**What you will do:** Extract the lines up to and including the one that contains "784x367 pixels.", starting with the first line of the entries below, and omit the pictures.

**Pixel coordinate grounding data:**
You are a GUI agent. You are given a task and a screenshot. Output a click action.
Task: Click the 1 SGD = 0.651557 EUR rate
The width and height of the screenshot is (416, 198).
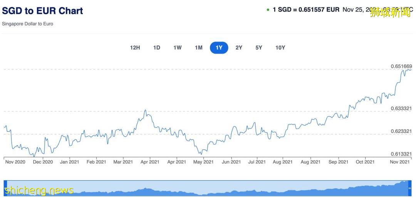tap(306, 10)
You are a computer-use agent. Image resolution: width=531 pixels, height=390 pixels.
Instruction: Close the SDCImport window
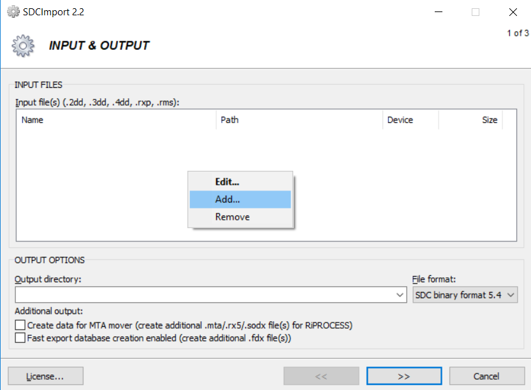pos(513,12)
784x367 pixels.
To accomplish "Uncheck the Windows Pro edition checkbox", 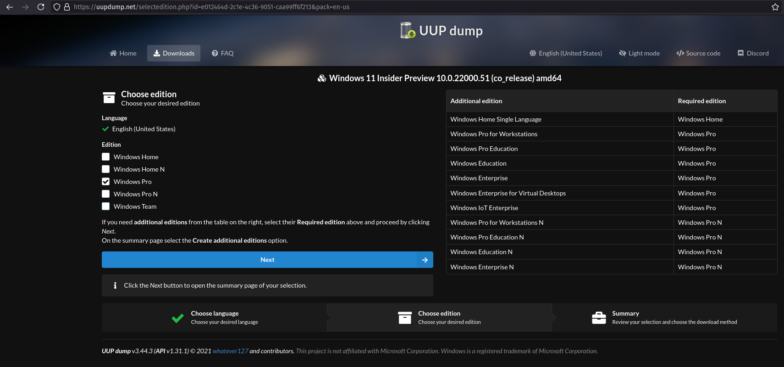I will click(x=106, y=182).
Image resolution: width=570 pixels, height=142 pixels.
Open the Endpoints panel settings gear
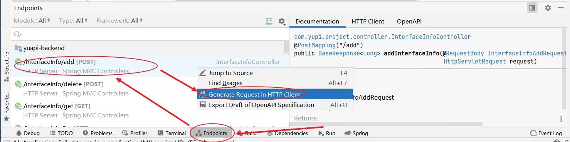[548, 8]
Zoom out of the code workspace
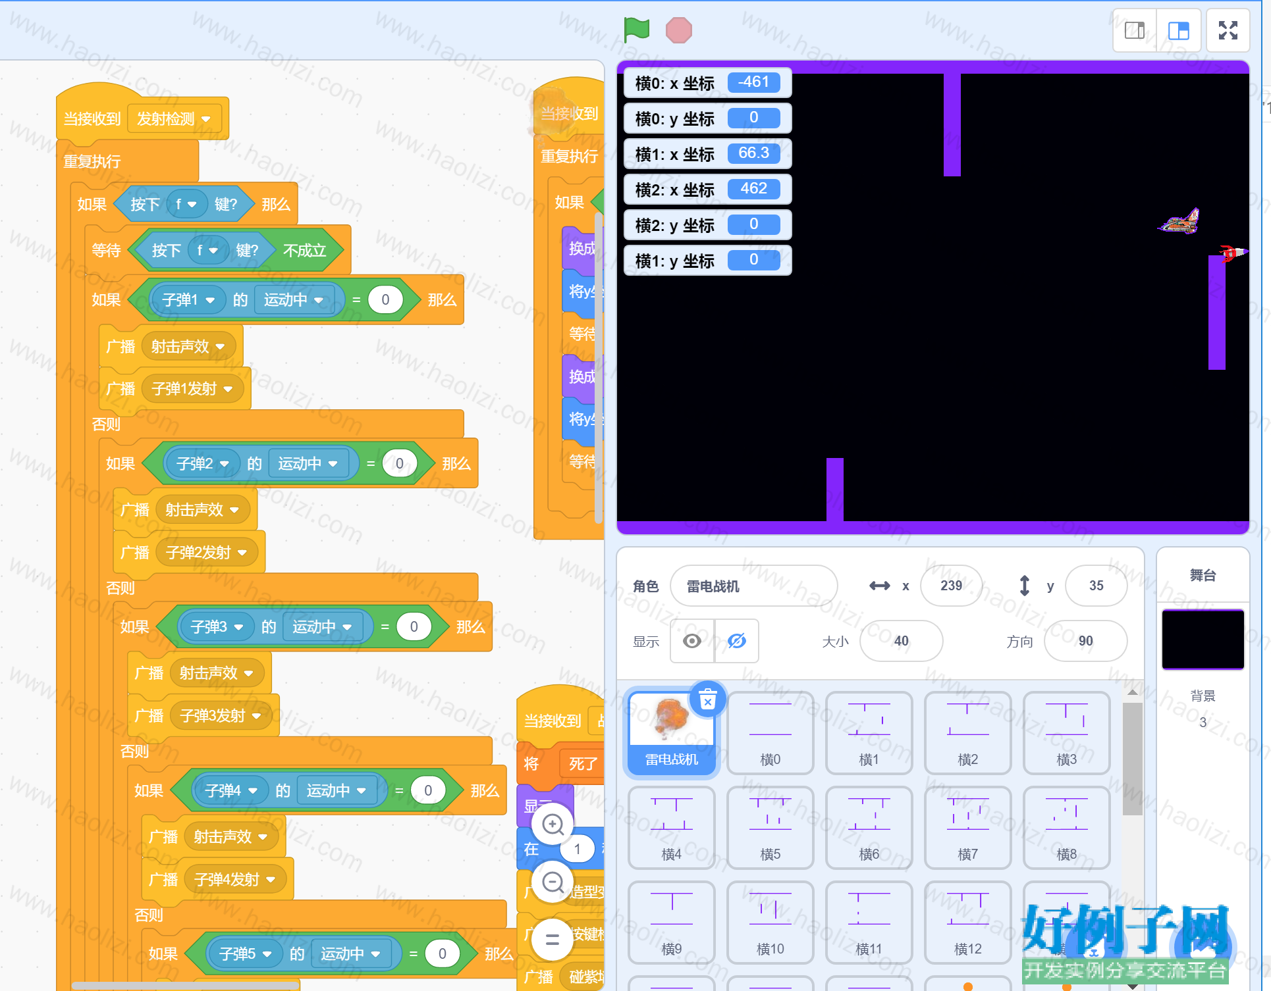1271x991 pixels. pos(553,882)
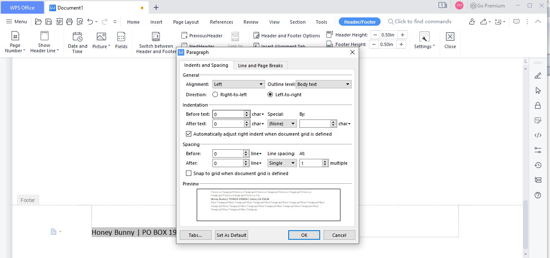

**Response:**
You are a GUI agent. You are given a task and a screenshot. Output a click action.
Task: Click the 1 SGD = 0.651557 EUR rate
The width and height of the screenshot is (416, 198).
tap(306, 10)
You are a computer-use agent. Image resolution: width=531 pixels, height=390 pixels.
Instruction: Close the SDCImport window
pos(513,12)
784x367 pixels.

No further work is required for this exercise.